Essays on the relationship between oil and financial markets

  • Michail Filippidis

    Student thesis: Doctoral Thesis

    Abstract

    This thesis contains of three empirical essays on the area of energy economics. In particular, we investigate the impact of oil price changes on the financial market performance and generally the relationship between oil markets and financial markets. During the last two decades, the examination of this relationship has received particular attention by the research community, however, research in this area is still growing. Indeed, oil price peaks and troughs create uncertainty to the financial markets and therefore a link between the two markets is continuously set and requires further attention.
    A plausible explanation regarding the growing popularity of research in this area can be attributed to the fact that oil price fluctuations have been noteworthy increased since the recent global financial crisis of 2007-2009. In addition, financial markets seem to be significantly affected by developments created during this period, since financial institutions collapsed. Furthermore, the financialisation (increasing speculative trading) of the oil market which coincides with this period suggests that oil futures derivatives are considered as financial assets by market participants. Therefore, this research choice based on the fact that these two markets appear to be highly linked the recent years. Overall, the latest developments suggest that the relationship between oil markets and financial markets may potentially change. Subsequently, the aim of this study is to enhance the existing literature by investigating changes in the patterns between the two markets.
    To this end, we employ monthly data available from commercial data suppliers such as Thomson-Reuters or Bloomberg. Regarding the time period, both the beginning period and the end period of our sample depend on the needs of each empirical chapter and the data availability. In terms of econometric methods, the chosen frameworks vary in order to accommodate each empirical study specific requirements. In this regard, we employ a battery of single-equation multiple linear regression models, a Scalar-Baba-Engle-Kraft-Kroner (BEKK) model and a structural vector autoregressive model (SVAR). All three static and time-varying specifications have been well explained by the existing literature, are well-matched with the economic theory and have been adopted by many authors in their research.
    The first empirical chapter examines the determinants of WTI/Brent oil futures price differential and the globalisation-regionalisation hypothesis in the oil futures market.

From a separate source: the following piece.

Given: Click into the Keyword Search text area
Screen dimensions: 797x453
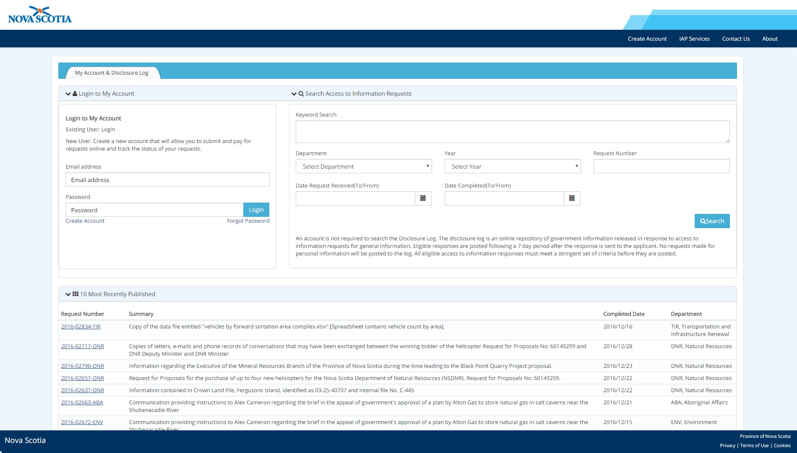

The findings suggest that the WTI/Brent oil futures price differential is influenced by crude oil-market specific (convenience yield, consumption, production) and oil-futures market specific (open interest, trading volume) determinants. In addition, the oil futures market appears to be regionalised in the short-run.
    The second empirical chapter examines the time-varying correlation between oil price shocks and the 10-year sovereign yield spread of core and periphery countries in the EMU. The results reveal that the correlation between sovereign yield spreads and oil price shocks is indeed time-varying and show heterogeneity among the three oil price shocks (supply-side, aggregate demand, precautionary demand). Specifically, the correlation varies between positive and negative areas. Furthermore, even though the correlation patterns are constantly low or zero prior to the Great Recession, a change is revealed in the post-2008 period, when correlations become moderate and more volatile.
    The third empirical chapter investigates the origins of precautionary demand in the oil market and its effects on stock market returns and volatility in the US. The precautionary demand is disaggregating into two components, the precautionary demand shock based on the convenience yield and the idiosyncratic oil price shock. The results demonstrate that oil price changes are affected in a smaller magnitude by precautionary demand shocks, whereas the largest effect is generated by idiosyncratic oil price shocks. Furthermore, stock market returns and stock market volatility are affected differently by these two shocks before and after the Great Recession of 2007-2009.
    Overall, the findings of this study contribute to the existing oil-related literature by filling voids and provide avenues for further research in the attention of researchers. In addition, our results may be of interest to energy investors and financial traders since oil market is appeared to be financialised the recent years and the oil futures market-related products are considered as financial assets.
    Date of AwardOct 2019
    Original languageEnglish
    Awarding Institution
    • University of Portsmouth
    SupervisorRenatas Kizys (Supervisor) & George Filis (Supervisor)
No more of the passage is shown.